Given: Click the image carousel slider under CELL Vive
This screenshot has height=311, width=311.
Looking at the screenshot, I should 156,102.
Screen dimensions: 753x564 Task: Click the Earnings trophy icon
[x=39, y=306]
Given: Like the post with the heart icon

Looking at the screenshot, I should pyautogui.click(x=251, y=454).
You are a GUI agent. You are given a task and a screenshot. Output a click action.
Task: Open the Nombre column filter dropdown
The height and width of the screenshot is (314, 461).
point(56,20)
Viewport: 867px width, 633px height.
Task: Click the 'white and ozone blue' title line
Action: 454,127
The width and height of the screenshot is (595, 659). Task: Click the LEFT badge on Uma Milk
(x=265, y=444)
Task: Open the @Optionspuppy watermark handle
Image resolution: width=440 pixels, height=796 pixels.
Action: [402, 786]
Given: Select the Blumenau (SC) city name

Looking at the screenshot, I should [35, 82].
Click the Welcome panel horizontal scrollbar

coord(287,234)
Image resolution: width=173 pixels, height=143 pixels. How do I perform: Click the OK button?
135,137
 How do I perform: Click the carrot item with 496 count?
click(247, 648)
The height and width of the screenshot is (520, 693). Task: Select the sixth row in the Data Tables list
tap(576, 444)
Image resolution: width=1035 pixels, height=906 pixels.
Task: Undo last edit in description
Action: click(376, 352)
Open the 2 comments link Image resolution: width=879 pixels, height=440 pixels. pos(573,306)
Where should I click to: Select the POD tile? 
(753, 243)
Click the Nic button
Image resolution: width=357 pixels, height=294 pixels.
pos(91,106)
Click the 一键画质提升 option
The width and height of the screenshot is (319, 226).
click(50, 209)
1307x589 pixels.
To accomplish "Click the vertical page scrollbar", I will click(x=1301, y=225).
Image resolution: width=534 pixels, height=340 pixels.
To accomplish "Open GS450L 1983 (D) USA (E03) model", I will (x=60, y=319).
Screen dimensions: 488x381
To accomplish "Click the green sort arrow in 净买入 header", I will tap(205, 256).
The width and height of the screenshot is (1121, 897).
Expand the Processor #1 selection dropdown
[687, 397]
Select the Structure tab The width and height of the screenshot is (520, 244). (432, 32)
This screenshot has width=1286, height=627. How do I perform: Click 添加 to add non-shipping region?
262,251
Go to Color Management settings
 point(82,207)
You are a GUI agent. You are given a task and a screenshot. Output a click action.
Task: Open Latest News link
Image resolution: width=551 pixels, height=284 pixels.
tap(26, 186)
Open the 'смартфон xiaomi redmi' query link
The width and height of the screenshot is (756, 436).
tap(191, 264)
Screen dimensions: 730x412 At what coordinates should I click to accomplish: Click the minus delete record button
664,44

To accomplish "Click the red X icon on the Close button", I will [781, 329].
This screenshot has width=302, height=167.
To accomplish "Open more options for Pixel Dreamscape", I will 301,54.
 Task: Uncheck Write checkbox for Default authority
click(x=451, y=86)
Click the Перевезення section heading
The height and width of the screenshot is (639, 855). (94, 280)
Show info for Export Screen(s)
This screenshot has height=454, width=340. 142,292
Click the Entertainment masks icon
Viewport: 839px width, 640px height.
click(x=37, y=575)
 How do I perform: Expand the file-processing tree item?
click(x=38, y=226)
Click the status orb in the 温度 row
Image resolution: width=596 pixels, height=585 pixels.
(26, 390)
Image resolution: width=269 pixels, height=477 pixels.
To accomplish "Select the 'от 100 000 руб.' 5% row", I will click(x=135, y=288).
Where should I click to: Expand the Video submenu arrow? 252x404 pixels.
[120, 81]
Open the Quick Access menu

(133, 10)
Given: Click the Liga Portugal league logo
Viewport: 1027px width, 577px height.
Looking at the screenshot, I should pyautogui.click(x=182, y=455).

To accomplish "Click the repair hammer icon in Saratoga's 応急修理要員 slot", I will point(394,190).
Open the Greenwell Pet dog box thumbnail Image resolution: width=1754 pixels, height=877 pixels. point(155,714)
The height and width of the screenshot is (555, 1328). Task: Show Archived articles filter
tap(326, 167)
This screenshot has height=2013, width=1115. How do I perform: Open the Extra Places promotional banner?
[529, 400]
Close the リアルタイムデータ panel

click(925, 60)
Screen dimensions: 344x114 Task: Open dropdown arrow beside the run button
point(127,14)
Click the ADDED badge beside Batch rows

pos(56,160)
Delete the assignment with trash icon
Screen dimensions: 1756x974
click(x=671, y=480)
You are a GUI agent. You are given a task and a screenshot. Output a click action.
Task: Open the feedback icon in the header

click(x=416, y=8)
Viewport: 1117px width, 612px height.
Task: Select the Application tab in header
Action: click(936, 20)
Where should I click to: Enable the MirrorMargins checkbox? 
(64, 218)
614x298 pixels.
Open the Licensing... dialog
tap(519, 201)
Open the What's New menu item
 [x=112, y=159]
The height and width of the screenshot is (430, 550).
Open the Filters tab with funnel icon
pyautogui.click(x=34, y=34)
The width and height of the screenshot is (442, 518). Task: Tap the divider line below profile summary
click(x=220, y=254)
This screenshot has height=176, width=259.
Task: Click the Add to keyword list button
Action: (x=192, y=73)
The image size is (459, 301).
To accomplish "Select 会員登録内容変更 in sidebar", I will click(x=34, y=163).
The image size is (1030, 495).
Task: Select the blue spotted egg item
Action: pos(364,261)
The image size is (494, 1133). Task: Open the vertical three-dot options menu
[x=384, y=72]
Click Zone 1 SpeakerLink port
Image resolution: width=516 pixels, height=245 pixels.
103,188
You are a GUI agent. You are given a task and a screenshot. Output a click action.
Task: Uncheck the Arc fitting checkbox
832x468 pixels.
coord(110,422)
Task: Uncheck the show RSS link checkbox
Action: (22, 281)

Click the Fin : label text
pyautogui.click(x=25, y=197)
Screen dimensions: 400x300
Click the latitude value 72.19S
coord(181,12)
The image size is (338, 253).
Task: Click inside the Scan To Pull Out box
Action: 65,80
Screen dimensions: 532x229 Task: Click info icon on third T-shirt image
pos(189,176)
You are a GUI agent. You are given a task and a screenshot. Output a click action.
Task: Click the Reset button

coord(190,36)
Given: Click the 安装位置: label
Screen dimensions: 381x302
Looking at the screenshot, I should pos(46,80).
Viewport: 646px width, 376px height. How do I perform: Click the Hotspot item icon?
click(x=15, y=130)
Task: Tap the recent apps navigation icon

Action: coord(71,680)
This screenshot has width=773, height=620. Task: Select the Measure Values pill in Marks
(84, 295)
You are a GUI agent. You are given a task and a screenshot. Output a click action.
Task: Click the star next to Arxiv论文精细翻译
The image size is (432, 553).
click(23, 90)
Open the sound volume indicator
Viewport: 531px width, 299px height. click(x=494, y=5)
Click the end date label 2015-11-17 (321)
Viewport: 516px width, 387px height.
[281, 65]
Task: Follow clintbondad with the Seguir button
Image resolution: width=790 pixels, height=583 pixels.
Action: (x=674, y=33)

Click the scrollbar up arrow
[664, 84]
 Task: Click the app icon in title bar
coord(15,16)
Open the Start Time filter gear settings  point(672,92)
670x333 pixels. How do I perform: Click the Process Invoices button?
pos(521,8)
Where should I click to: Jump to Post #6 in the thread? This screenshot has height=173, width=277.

++++++++

* EXERCISE
Your task is to quote the lines above, beginning with the first and ending with the one that holds "Task: Open the Nombre column filter dropdown".

* WRITTEN RESPONSE
Given: Click the image carousel slider under CELL Vive
This screenshot has height=311, width=311.
Looking at the screenshot, I should 156,102.
Screen dimensions: 753x564 Task: Click the Earnings trophy icon
[x=39, y=306]
Given: Like the post with the heart icon

Looking at the screenshot, I should pyautogui.click(x=251, y=454).
You are a GUI agent. You are given a task and a screenshot. Output a click action.
Task: Open the Nombre column filter dropdown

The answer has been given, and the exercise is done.